◆ Required work:
From the first entry to the last, repeat them all exactly.
------------------------
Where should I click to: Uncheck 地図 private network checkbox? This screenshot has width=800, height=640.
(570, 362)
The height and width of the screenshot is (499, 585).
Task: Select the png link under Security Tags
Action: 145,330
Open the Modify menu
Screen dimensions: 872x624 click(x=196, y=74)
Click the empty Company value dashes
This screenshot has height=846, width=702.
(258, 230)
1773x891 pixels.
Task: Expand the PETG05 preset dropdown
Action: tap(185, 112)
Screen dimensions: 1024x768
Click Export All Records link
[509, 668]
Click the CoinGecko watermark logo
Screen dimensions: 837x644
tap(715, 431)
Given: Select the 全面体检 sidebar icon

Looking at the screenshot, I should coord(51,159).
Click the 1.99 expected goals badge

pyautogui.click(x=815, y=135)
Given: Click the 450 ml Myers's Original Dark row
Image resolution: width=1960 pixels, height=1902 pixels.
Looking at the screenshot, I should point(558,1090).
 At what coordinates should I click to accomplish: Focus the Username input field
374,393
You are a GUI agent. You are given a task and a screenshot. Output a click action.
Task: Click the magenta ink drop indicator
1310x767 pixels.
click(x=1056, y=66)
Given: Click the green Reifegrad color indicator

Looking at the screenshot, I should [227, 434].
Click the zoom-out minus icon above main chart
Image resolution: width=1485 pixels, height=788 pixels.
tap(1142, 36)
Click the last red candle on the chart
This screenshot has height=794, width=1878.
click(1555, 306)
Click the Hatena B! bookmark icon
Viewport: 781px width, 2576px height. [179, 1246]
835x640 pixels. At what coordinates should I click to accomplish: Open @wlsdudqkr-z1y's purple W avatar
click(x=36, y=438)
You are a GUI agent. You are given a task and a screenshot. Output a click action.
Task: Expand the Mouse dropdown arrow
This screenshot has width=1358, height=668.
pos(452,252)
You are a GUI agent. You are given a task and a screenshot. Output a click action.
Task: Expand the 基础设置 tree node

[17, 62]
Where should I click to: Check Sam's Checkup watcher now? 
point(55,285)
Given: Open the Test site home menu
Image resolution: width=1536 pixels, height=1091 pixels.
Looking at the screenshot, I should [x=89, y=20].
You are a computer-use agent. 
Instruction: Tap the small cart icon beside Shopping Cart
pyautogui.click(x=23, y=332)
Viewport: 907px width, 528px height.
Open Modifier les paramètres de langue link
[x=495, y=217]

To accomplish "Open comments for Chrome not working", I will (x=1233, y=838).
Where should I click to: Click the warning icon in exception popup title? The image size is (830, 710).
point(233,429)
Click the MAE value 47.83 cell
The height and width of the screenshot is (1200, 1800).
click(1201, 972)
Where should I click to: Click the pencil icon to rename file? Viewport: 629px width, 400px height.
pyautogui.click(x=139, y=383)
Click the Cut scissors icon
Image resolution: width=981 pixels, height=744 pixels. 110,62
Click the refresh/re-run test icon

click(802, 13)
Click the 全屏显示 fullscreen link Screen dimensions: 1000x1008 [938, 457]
------------------------
◆ Result for this exercise:
Where should I click to: Uncheck 地図 private network checkbox? This screenshot has width=800, height=640.
(570, 362)
The height and width of the screenshot is (499, 585).
Task: Select the png link under Security Tags
Action: 145,330
Open the Modify menu
Screen dimensions: 872x624 click(x=196, y=74)
Click the empty Company value dashes
This screenshot has height=846, width=702.
(258, 230)
1773x891 pixels.
Task: Expand the PETG05 preset dropdown
Action: tap(185, 112)
Screen dimensions: 1024x768
Click Export All Records link
[509, 668]
Click the CoinGecko watermark logo
Screen dimensions: 837x644
tap(715, 431)
Given: Select the 全面体检 sidebar icon

Looking at the screenshot, I should coord(51,159).
Click the 1.99 expected goals badge

pyautogui.click(x=815, y=135)
Given: Click the 450 ml Myers's Original Dark row
Image resolution: width=1960 pixels, height=1902 pixels.
Looking at the screenshot, I should point(558,1090).
 At what coordinates should I click to accomplish: Focus the Username input field
374,393
You are a GUI agent. You are given a task and a screenshot. Output a click action.
Task: Click the magenta ink drop indicator
1310x767 pixels.
click(x=1056, y=66)
Given: Click the green Reifegrad color indicator

Looking at the screenshot, I should [227, 434].
Click the zoom-out minus icon above main chart
Image resolution: width=1485 pixels, height=788 pixels.
tap(1142, 36)
Click the last red candle on the chart
This screenshot has height=794, width=1878.
click(1555, 306)
Click the Hatena B! bookmark icon
Viewport: 781px width, 2576px height. [179, 1246]
835x640 pixels. At what coordinates should I click to accomplish: Open @wlsdudqkr-z1y's purple W avatar
click(x=36, y=438)
You are a GUI agent. You are given a task and a screenshot. Output a click action.
Task: Expand the Mouse dropdown arrow
This screenshot has width=1358, height=668.
pos(452,252)
You are a GUI agent. You are given a task and a screenshot. Output a click action.
Task: Expand the 基础设置 tree node

[17, 62]
Where should I click to: Check Sam's Checkup watcher now? 
point(55,285)
Given: Open the Test site home menu
Image resolution: width=1536 pixels, height=1091 pixels.
Looking at the screenshot, I should [x=89, y=20].
You are a computer-use agent. 
Instruction: Tap the small cart icon beside Shopping Cart
pyautogui.click(x=23, y=332)
Viewport: 907px width, 528px height.
Open Modifier les paramètres de langue link
[x=495, y=217]

To accomplish "Open comments for Chrome not working", I will (x=1233, y=838).
Where should I click to: Click the warning icon in exception popup title? The image size is (830, 710).
point(233,429)
Click the MAE value 47.83 cell
The height and width of the screenshot is (1200, 1800).
click(1201, 972)
Where should I click to: Click the pencil icon to rename file? Viewport: 629px width, 400px height.
pyautogui.click(x=139, y=383)
Click the Cut scissors icon
Image resolution: width=981 pixels, height=744 pixels. 110,62
Click the refresh/re-run test icon

click(802, 13)
Click the 全屏显示 fullscreen link Screen dimensions: 1000x1008 [938, 457]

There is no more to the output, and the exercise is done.